While some companies have been more effective than others at attracting investments, media attention and of course users, the field is far from leveled. New ideas and opportunities are waiting to be discovered and ambitious startups are working hard at it.
One of these startups is KweekWeek, a London-based startup that recently received a $3.25 million investment to work on its technology and improve sales. The company founders, Tina Mashaalahi and Mehdi Nayebi, hope to tackle the fast growing competition with a better understanding on how customers discover and attend events.
While most ticketing tech startups focus on organizing and managing events, KweekWeek seems to be more inclined to tackle event discovery.
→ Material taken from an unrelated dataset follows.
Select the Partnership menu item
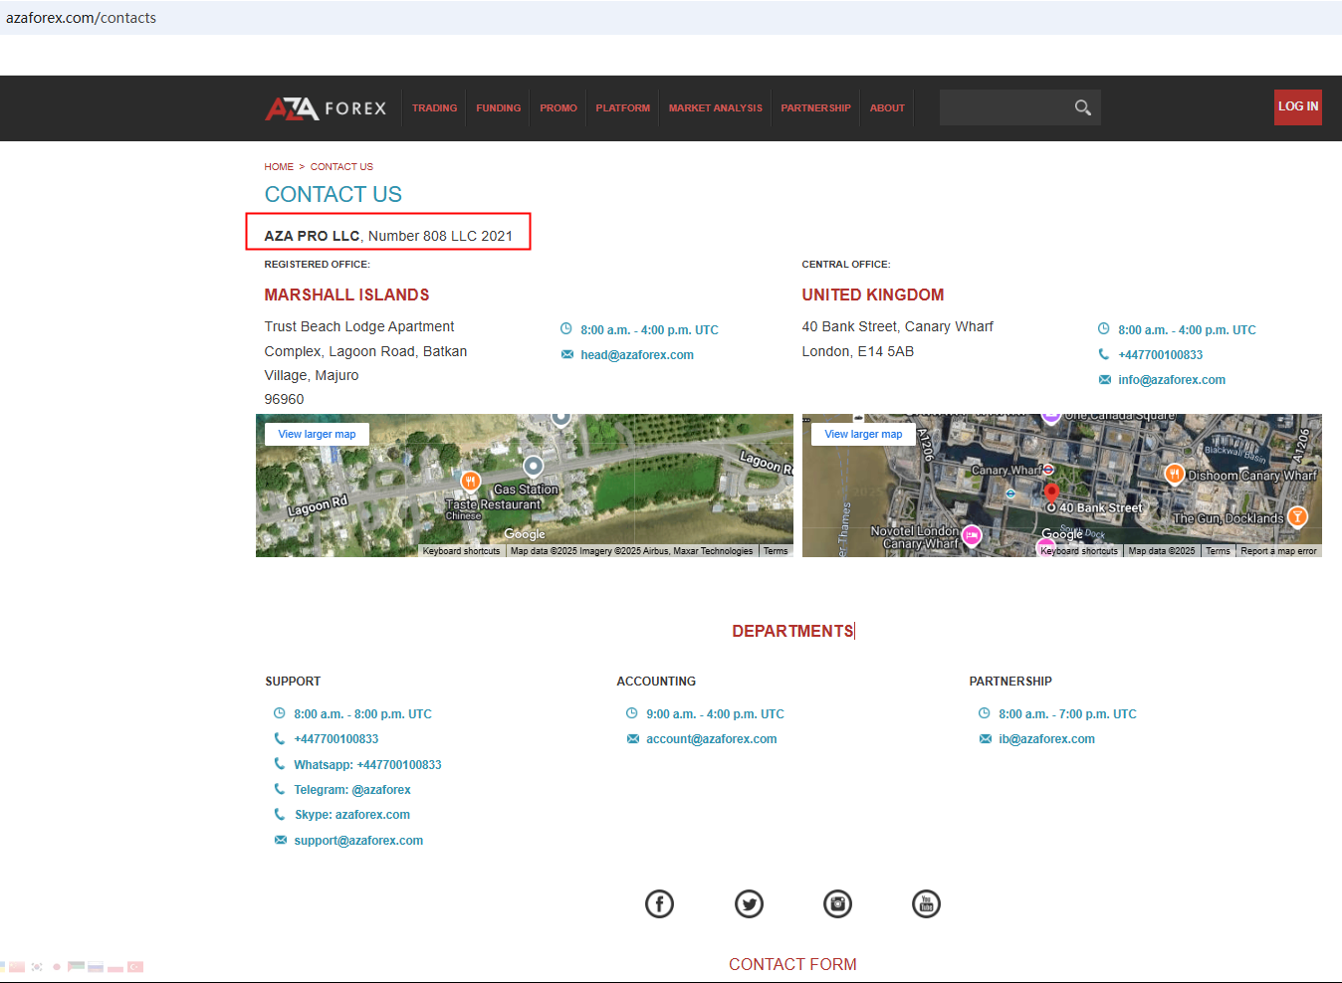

There are probably many missed opportunities for event organizers due to potential event attendees not being informed. KweekWeek stated it has developed an algorithm that is able to push the right events to the right customers.
I am not exactly sure how well this algorithm works, but it probably crunches data on previous ticket purchases and aims to predict behavior.
By adding a social layer (event goers can follow organizers) the predictive analytics might become even more effective and event discovery can actually be a pretty potent tool.
As small and medium event organizers have traditionally built lasting relationships with attendees, this social networking approach to event management seems to be a great idea. Even more, adding a social layer, event organizers can probably engage their followers even after the event and they can use their input to improve upcoming events.
Social networking and event discovery are not the only innovations KweekWeek brings to the table. Although the company monetized the product with a ticket processing fee so far, they've shifted to a new model. By providing a fixed subscription fee for the organizers, they are effectively building a new model, closer to software licensing. This might work best for medium to larger event organizers, if it catches on.
Though it has a difficult road ahead, I believe that KweekWeek is a great alternative to previous ticketing companies. It combines social networking, event discovery (a great tool for event sales) and mobile experience to create a multi-channel event management tool. It may just be a winning ticket.